WORK TO COMPLETE
Retype the listing exactly, so that the copy matches it line for line.

DATA FOR THIS EXERCISE Block Start

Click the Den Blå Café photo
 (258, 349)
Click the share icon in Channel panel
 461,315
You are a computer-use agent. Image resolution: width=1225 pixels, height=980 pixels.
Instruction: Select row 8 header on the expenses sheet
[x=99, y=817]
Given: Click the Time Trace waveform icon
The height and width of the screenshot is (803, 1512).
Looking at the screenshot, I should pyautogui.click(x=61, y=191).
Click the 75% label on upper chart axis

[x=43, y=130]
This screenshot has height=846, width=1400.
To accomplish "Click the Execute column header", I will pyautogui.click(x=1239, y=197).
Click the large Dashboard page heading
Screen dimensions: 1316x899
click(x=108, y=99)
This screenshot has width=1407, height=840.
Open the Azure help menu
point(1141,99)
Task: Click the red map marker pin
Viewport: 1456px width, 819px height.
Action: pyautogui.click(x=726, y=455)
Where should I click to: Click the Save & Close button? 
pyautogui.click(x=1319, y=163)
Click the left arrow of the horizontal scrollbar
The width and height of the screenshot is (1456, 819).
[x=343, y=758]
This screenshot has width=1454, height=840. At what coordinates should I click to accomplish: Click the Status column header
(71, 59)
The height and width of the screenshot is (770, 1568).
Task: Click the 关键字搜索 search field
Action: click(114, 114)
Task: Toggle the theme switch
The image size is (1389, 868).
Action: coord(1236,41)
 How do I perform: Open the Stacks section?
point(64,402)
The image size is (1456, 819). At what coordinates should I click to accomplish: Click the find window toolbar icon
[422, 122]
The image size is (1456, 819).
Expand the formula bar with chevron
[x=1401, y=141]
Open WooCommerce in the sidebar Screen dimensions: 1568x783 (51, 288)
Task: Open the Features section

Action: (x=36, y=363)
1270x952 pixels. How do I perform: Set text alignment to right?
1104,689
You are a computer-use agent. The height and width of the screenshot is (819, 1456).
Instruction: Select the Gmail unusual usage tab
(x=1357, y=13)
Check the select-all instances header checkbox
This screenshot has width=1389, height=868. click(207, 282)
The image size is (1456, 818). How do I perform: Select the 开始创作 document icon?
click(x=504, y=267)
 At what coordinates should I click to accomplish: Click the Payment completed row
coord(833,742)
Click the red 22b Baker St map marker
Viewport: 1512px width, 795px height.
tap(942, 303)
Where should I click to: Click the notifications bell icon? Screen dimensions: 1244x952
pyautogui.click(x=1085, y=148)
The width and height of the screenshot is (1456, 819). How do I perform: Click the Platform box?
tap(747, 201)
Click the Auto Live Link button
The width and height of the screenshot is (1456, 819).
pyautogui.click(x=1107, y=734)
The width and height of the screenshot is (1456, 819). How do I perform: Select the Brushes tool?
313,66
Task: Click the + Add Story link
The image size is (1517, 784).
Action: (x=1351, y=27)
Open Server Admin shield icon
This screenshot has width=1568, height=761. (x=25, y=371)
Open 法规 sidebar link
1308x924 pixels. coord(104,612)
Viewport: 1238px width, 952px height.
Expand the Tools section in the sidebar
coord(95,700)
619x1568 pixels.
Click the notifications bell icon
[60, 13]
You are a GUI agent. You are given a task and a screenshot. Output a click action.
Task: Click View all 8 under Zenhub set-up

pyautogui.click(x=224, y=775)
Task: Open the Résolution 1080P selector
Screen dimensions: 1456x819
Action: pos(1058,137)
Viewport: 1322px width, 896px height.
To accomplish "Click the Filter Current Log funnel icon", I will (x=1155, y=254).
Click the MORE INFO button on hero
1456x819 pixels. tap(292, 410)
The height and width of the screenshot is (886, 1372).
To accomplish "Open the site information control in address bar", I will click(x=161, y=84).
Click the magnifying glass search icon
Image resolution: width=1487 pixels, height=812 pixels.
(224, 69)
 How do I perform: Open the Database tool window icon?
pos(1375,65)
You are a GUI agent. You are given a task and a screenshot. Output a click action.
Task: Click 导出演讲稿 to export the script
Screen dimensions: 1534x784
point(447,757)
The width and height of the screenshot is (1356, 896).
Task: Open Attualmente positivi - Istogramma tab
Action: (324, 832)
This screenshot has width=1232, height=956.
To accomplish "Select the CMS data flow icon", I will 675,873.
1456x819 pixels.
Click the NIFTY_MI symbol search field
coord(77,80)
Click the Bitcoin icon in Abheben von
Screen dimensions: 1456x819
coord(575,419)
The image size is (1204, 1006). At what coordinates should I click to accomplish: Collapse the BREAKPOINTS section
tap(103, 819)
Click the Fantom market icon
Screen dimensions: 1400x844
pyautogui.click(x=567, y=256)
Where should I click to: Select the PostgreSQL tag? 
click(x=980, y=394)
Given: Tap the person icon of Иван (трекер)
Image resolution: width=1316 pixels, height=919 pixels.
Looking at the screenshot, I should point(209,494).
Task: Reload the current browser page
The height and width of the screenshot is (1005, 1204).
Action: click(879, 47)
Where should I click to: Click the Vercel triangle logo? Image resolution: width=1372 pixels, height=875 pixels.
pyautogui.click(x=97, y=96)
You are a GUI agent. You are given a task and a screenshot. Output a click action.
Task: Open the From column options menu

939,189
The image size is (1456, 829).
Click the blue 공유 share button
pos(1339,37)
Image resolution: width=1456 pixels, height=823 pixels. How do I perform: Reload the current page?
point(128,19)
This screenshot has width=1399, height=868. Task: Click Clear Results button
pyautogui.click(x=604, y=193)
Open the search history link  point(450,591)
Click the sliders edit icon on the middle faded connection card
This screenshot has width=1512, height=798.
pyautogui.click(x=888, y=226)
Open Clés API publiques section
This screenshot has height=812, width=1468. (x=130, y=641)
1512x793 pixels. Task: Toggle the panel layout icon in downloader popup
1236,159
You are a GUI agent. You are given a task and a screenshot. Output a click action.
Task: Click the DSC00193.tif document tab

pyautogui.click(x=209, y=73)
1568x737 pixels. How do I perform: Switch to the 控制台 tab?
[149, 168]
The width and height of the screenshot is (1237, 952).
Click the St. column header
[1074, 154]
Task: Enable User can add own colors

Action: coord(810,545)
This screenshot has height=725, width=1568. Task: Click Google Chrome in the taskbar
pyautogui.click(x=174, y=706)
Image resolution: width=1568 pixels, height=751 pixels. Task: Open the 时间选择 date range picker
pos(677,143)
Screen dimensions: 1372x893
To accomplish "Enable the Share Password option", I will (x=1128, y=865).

DATA FOR THIS EXERCISE Block End

ANSWER BOX
Click the Den Blå Café photo
 (258, 349)
Click the share icon in Channel panel
 461,315
You are a computer-use agent. Image resolution: width=1225 pixels, height=980 pixels.
Instruction: Select row 8 header on the expenses sheet
[x=99, y=817]
Given: Click the Time Trace waveform icon
The height and width of the screenshot is (803, 1512).
Looking at the screenshot, I should pyautogui.click(x=61, y=191).
Click the 75% label on upper chart axis

[x=43, y=130]
This screenshot has height=846, width=1400.
To accomplish "Click the Execute column header", I will pyautogui.click(x=1239, y=197).
Click the large Dashboard page heading
Screen dimensions: 1316x899
click(x=108, y=99)
This screenshot has width=1407, height=840.
Open the Azure help menu
point(1141,99)
Task: Click the red map marker pin
Viewport: 1456px width, 819px height.
Action: pyautogui.click(x=726, y=455)
Where should I click to: Click the Save & Close button? 
pyautogui.click(x=1319, y=163)
Click the left arrow of the horizontal scrollbar
The width and height of the screenshot is (1456, 819).
[x=343, y=758]
This screenshot has width=1454, height=840. At what coordinates should I click to accomplish: Click the Status column header
(71, 59)
The height and width of the screenshot is (770, 1568).
Task: Click the 关键字搜索 search field
Action: click(114, 114)
Task: Toggle the theme switch
The image size is (1389, 868).
Action: coord(1236,41)
 How do I perform: Open the Stacks section?
point(64,402)
The image size is (1456, 819). At what coordinates should I click to accomplish: Click the find window toolbar icon
[422, 122]
The image size is (1456, 819).
Expand the formula bar with chevron
[x=1401, y=141]
Open WooCommerce in the sidebar Screen dimensions: 1568x783 (51, 288)
Task: Open the Features section

Action: (x=36, y=363)
1270x952 pixels. How do I perform: Set text alignment to right?
1104,689
You are a computer-use agent. The height and width of the screenshot is (819, 1456).
Instruction: Select the Gmail unusual usage tab
(x=1357, y=13)
Check the select-all instances header checkbox
This screenshot has width=1389, height=868. click(207, 282)
The image size is (1456, 818). How do I perform: Select the 开始创作 document icon?
click(x=504, y=267)
 At what coordinates should I click to accomplish: Click the Payment completed row
coord(833,742)
Click the red 22b Baker St map marker
Viewport: 1512px width, 795px height.
tap(942, 303)
Where should I click to: Click the notifications bell icon? Screen dimensions: 1244x952
pyautogui.click(x=1085, y=148)
The width and height of the screenshot is (1456, 819). How do I perform: Click the Platform box?
tap(747, 201)
Click the Auto Live Link button
The width and height of the screenshot is (1456, 819).
pyautogui.click(x=1107, y=734)
The width and height of the screenshot is (1456, 819). How do I perform: Select the Brushes tool?
313,66
Task: Click the + Add Story link
The image size is (1517, 784).
Action: (x=1351, y=27)
Open Server Admin shield icon
This screenshot has width=1568, height=761. (x=25, y=371)
Open 法规 sidebar link
1308x924 pixels. coord(104,612)
Viewport: 1238px width, 952px height.
Expand the Tools section in the sidebar
coord(95,700)
619x1568 pixels.
Click the notifications bell icon
[60, 13]
You are a GUI agent. You are given a task and a screenshot. Output a click action.
Task: Click View all 8 under Zenhub set-up

pyautogui.click(x=224, y=775)
Task: Open the Résolution 1080P selector
Screen dimensions: 1456x819
Action: pos(1058,137)
Viewport: 1322px width, 896px height.
To accomplish "Click the Filter Current Log funnel icon", I will (x=1155, y=254).
Click the MORE INFO button on hero
1456x819 pixels. tap(292, 410)
The height and width of the screenshot is (886, 1372).
To accomplish "Open the site information control in address bar", I will click(x=161, y=84).
Click the magnifying glass search icon
Image resolution: width=1487 pixels, height=812 pixels.
(224, 69)
 How do I perform: Open the Database tool window icon?
pos(1375,65)
You are a GUI agent. You are given a task and a screenshot. Output a click action.
Task: Click 导出演讲稿 to export the script
Screen dimensions: 1534x784
point(447,757)
The width and height of the screenshot is (1356, 896).
Task: Open Attualmente positivi - Istogramma tab
Action: (324, 832)
This screenshot has width=1232, height=956.
To accomplish "Select the CMS data flow icon", I will 675,873.
1456x819 pixels.
Click the NIFTY_MI symbol search field
coord(77,80)
Click the Bitcoin icon in Abheben von
Screen dimensions: 1456x819
coord(575,419)
The image size is (1204, 1006). At what coordinates should I click to accomplish: Collapse the BREAKPOINTS section
tap(103, 819)
Click the Fantom market icon
Screen dimensions: 1400x844
pyautogui.click(x=567, y=256)
Where should I click to: Select the PostgreSQL tag? 
click(x=980, y=394)
Given: Tap the person icon of Иван (трекер)
Image resolution: width=1316 pixels, height=919 pixels.
Looking at the screenshot, I should point(209,494).
Task: Reload the current browser page
The height and width of the screenshot is (1005, 1204).
Action: click(879, 47)
Where should I click to: Click the Vercel triangle logo? Image resolution: width=1372 pixels, height=875 pixels.
pyautogui.click(x=97, y=96)
You are a GUI agent. You are given a task and a screenshot. Output a click action.
Task: Open the From column options menu

939,189
The image size is (1456, 829).
Click the blue 공유 share button
pos(1339,37)
Image resolution: width=1456 pixels, height=823 pixels. How do I perform: Reload the current page?
point(128,19)
This screenshot has width=1399, height=868. Task: Click Clear Results button
pyautogui.click(x=604, y=193)
Open the search history link  point(450,591)
Click the sliders edit icon on the middle faded connection card
This screenshot has width=1512, height=798.
pyautogui.click(x=888, y=226)
Open Clés API publiques section
This screenshot has height=812, width=1468. (x=130, y=641)
1512x793 pixels. Task: Toggle the panel layout icon in downloader popup
1236,159
You are a GUI agent. You are given a task and a screenshot. Output a click action.
Task: Click the DSC00193.tif document tab

pyautogui.click(x=209, y=73)
1568x737 pixels. How do I perform: Switch to the 控制台 tab?
[149, 168]
The width and height of the screenshot is (1237, 952).
Click the St. column header
[1074, 154]
Task: Enable User can add own colors

Action: coord(810,545)
This screenshot has height=725, width=1568. Task: Click Google Chrome in the taskbar
pyautogui.click(x=174, y=706)
Image resolution: width=1568 pixels, height=751 pixels. Task: Open the 时间选择 date range picker
pos(677,143)
Screen dimensions: 1372x893
To accomplish "Enable the Share Password option", I will (x=1128, y=865).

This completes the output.